The Great Enclosure – I found this section quite remarkable, with the complexity of construction and no mortar used in the walls. Walking into the enclosure between two massive walls, I was immediately struck by a flow of cool air, a welcome respite from the hot afternoon sun. It felt like an air conditioning unit was softly coming through the small openings between rocks.
It was not, of course, but what a pleasant surprise!
This massive stone cone was what I most associated with the Great Zimbabwe:
A picnic lunch was provided to us courtesy of Hippo Creek Lodge and Brian’s tour company, and we enjoyed a welcome chance to cool down before loading back on our bus.
And what about more shopping?
We did manage to get a couple of quick stops in, including roadside venders, and a small shopping complex.
The decision had been made two days earlier to make another very late change in our itinerary. It turned out that we would have needed to leave Hippo Creek Lodge extremely early the following morning in order to get a few people to the airport in time for their flight back to the USA.
We loaded back on our bus and headed for Harare, about four hours away, late that afternoon. To give Brian a break here, the hotel in Harare was not very good, but it was a very last-minute change and add-on.
All of a sudden the Hippo Creek Lodge was looking pretty good!
Our Harare hotel’s elevator was broken and being used as a janitors storage room, complete with mop and buckets. We had to walk up four flights of stairs with our luggage. Once again I was grateful we travel light!
The next morning at breakfast, we were asked to pay for our hotel room. We politely let the manager know that it was already paid for as part of our tour, and that breakfast was to be included.
He then informed us that no, Brian had not paid our bill.
I’m guessing that with all the last-minute changes, it had not been prepaid as our other arrangements had been and that Brian had planned on paying with his credit card. Much to his and our surprise – they do NOT take credit cards.
Hmmmm, not a great situation to be in.
Thankfully, we still had some cash left on us and after a brief discussion between Tim and Brian, my sweet hubby covered the bill for the group. It would have been a nightmare for everyone to scramble to come up with money for a hotel and breakfast that they had not budgeted for.
Our friend Ben, took our young tour guide, Brian, aside and suggested to him that he utilize his tip money to repay Tim for the hotel rooms, which he did and everything was cleared up before we got on our airplane out of Zimbabwe back to the USA.
Another trip had come to an end…
UPDATE March 3, 2015: As is sometimes the case, my blog posts are written a few days after the fact. In this case, I have delayed publishing my final post for several weeks after returning home. We had some amazing times on the second half of our trip that was booked through Msuna Safaris and Travel. There were also a few snags along the way.
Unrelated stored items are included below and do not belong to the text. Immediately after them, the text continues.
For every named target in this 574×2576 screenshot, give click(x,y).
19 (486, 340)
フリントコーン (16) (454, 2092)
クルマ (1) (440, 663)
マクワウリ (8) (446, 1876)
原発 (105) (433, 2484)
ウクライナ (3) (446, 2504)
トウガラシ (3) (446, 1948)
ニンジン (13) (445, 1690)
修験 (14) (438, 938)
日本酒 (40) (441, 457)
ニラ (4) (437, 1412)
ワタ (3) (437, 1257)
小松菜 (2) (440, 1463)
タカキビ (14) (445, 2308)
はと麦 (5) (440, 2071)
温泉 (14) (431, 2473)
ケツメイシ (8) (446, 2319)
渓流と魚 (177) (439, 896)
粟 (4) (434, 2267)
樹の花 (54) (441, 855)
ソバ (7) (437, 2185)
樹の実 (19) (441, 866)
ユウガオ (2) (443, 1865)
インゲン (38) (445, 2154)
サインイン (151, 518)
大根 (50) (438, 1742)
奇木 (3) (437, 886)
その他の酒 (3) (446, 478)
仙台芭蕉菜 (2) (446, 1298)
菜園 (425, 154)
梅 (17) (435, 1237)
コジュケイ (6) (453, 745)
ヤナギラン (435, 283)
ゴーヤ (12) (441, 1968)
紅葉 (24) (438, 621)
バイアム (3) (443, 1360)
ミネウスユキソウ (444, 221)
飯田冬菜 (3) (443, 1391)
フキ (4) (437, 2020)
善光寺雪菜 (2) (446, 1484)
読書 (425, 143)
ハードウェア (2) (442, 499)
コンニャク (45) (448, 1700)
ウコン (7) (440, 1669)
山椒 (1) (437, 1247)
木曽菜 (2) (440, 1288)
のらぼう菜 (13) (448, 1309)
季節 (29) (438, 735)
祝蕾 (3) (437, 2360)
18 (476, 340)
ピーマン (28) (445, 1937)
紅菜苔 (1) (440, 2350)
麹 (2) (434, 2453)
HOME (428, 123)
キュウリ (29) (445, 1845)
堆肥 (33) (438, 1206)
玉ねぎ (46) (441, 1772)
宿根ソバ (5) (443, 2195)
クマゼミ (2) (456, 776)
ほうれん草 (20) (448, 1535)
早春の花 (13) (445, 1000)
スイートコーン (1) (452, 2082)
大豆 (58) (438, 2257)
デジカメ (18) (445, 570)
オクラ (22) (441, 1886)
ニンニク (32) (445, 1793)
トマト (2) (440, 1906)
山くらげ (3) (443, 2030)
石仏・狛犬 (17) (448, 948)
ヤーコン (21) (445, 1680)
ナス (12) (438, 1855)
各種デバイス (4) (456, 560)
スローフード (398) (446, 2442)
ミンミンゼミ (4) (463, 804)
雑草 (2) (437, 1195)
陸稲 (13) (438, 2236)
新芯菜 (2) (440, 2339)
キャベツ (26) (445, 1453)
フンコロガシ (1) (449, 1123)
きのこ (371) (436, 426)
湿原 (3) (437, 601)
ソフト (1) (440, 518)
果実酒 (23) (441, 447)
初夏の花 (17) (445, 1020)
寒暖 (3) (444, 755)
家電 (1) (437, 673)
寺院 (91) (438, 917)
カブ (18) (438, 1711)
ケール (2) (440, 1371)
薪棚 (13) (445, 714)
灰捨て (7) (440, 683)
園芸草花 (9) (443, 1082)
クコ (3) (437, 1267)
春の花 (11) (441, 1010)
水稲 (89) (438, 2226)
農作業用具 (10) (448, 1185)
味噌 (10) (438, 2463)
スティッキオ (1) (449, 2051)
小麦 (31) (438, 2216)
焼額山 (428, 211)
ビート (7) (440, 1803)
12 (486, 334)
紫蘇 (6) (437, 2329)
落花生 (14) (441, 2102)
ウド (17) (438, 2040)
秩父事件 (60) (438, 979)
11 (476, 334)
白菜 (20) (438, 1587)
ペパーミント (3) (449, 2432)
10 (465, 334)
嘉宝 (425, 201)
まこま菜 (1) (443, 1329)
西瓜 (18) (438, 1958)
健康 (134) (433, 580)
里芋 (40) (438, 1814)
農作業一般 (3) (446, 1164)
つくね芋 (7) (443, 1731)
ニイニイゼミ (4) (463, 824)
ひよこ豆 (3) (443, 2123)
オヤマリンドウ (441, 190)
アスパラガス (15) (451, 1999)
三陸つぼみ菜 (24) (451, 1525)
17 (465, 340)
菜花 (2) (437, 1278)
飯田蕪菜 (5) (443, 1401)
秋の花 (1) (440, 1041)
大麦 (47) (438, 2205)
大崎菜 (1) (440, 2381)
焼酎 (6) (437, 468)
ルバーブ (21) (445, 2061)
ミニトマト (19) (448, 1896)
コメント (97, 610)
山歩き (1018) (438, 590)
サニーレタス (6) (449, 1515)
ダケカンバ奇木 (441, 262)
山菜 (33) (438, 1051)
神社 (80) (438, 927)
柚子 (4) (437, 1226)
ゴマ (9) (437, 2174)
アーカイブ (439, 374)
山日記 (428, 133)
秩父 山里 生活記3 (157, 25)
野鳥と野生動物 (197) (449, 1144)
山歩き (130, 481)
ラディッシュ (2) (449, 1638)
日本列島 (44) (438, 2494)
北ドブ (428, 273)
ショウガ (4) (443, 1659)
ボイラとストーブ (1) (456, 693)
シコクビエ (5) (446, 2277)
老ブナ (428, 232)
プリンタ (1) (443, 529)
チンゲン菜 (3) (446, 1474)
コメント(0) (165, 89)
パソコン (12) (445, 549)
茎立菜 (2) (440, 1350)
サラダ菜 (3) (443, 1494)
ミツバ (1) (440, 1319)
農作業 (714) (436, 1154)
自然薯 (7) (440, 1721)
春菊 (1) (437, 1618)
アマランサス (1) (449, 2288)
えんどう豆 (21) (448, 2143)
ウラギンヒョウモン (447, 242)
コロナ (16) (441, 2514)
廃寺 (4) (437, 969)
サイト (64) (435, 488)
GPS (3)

Brian is a delightful young man, and I believe that in time he has the potential to not only be an ambassador to his home county of Zimbabwe, but to also grow into a good tour leader. I was sad to learn that since our return, he has cancelled two future tour groups with little to no warning.
Gratitude Moment: Today I am grateful for researchers that persist and continue to try to get to the bottom of the story to find the truth.